# Aim
Transcribe word for word the lines below, starting at the line that contains "Where should I" and running through the last line, with both ends included. Leave the pictures out of your transcription.

# Record set
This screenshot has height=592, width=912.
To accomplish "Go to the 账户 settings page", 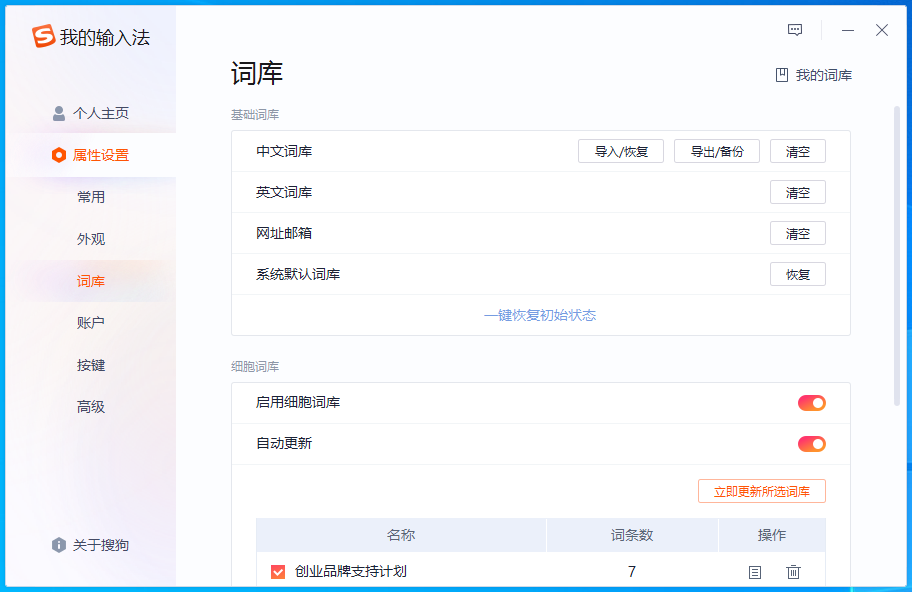I will (91, 323).
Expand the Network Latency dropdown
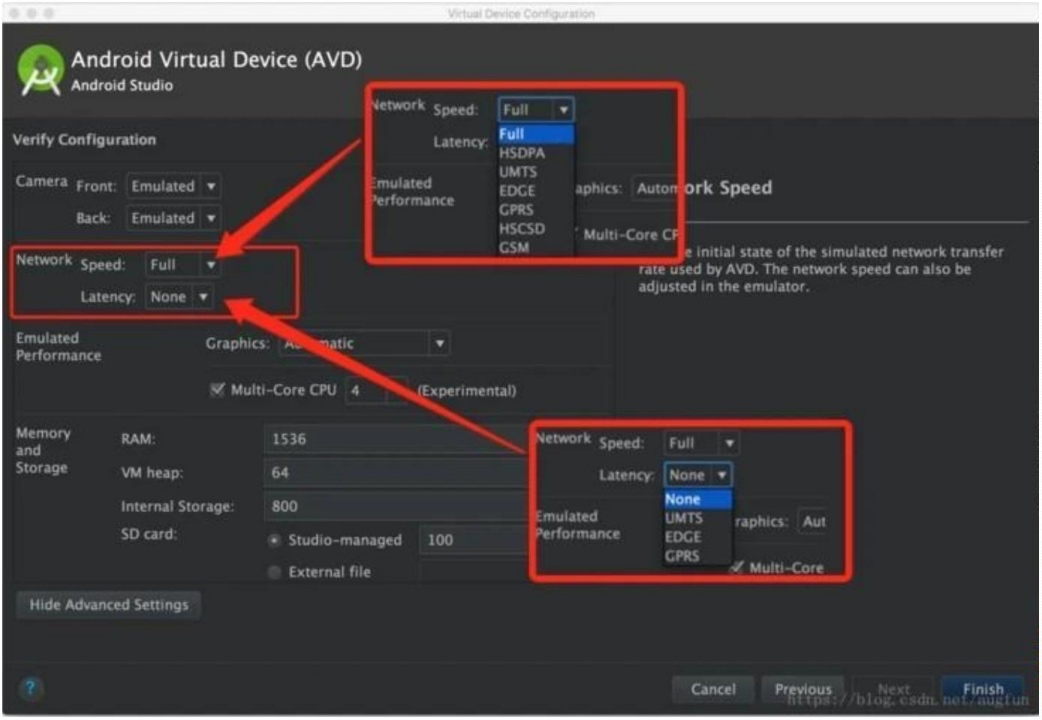This screenshot has height=720, width=1042. tap(180, 297)
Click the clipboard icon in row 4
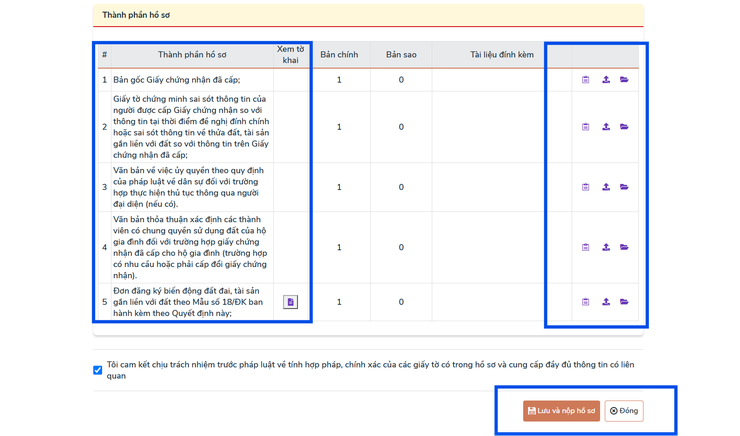Image resolution: width=740 pixels, height=436 pixels. (585, 247)
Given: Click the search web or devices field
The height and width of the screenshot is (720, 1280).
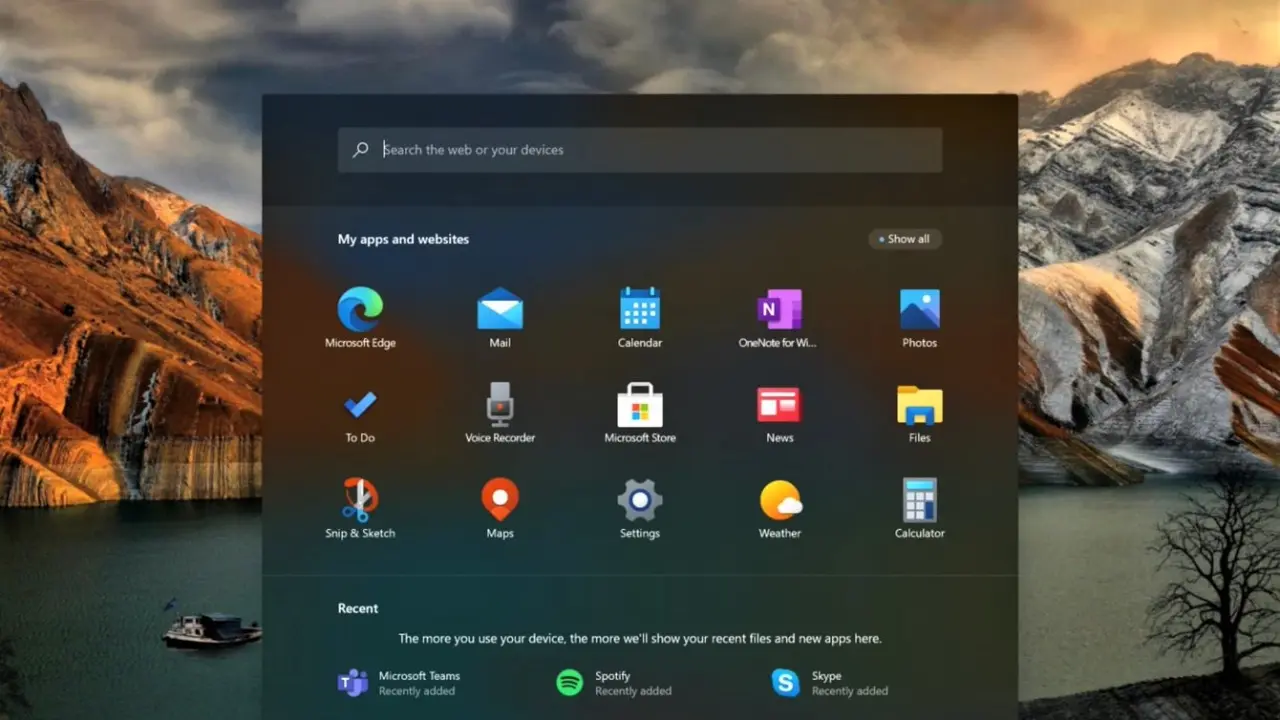Looking at the screenshot, I should 640,150.
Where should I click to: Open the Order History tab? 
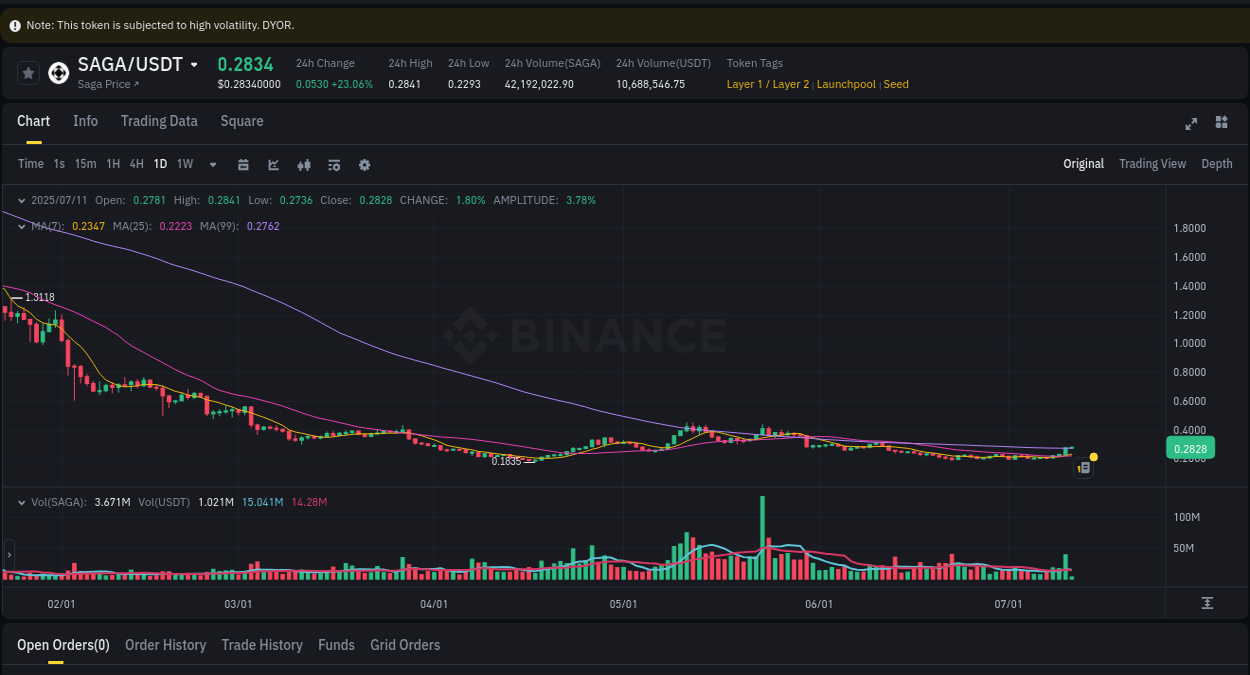tap(165, 645)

# Reply
Where should I click to: Open the Order History tab? 
tap(165, 645)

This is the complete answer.